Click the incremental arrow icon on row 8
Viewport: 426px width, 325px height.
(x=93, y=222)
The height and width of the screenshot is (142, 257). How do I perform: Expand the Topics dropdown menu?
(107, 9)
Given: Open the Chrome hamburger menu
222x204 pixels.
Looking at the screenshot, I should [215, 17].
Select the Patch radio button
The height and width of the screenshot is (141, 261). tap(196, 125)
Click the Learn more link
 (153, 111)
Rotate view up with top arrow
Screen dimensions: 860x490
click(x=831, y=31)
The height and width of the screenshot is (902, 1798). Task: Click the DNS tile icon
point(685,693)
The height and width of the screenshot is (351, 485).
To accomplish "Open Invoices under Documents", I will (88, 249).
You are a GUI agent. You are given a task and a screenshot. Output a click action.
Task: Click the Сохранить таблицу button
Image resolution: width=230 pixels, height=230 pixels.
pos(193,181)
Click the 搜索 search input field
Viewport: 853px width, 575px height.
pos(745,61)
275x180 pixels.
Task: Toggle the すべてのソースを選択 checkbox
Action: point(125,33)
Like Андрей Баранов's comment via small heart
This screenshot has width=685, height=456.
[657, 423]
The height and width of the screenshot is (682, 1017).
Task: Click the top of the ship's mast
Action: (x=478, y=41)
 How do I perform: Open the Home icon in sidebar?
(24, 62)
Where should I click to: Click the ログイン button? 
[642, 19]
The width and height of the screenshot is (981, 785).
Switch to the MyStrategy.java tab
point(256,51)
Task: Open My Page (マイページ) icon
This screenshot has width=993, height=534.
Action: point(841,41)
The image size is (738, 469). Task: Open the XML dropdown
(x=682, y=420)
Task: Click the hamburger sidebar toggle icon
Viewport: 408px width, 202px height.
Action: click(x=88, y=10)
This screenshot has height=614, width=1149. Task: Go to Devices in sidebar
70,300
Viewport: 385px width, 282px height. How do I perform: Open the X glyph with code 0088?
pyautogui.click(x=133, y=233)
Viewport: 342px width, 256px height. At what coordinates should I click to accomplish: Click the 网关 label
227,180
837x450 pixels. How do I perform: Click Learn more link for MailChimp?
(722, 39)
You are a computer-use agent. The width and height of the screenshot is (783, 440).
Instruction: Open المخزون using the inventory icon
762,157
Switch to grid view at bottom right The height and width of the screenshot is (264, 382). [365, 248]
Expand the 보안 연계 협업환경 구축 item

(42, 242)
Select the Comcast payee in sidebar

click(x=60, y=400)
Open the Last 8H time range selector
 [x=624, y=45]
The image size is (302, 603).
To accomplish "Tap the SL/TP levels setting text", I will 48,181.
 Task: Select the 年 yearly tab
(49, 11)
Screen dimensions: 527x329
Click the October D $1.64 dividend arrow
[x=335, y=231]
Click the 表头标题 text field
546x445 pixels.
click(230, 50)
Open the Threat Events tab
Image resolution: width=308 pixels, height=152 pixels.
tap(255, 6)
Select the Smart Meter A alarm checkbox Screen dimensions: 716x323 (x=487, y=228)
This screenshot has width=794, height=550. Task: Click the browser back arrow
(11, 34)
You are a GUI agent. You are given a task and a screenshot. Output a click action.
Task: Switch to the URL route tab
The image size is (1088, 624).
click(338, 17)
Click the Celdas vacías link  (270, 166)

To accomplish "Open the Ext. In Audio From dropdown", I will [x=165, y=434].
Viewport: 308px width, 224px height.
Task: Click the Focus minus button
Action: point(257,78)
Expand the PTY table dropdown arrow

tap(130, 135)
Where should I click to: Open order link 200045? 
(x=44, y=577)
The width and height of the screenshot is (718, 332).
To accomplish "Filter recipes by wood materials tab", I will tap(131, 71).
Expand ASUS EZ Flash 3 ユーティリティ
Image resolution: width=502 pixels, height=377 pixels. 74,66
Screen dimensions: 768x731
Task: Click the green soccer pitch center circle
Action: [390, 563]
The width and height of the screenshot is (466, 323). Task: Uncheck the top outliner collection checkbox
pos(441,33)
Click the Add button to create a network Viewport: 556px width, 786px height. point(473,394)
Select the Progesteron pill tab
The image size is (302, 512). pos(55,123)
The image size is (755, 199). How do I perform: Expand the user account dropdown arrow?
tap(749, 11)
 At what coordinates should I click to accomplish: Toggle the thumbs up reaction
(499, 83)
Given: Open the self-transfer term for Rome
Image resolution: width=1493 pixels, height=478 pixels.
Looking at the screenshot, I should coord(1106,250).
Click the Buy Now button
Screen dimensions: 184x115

------------------------------

Try it = The lines above that hold "field" are the result; show every one of them.

Solution below =
Click the 搜索 search input field
Click the 表头标题 text field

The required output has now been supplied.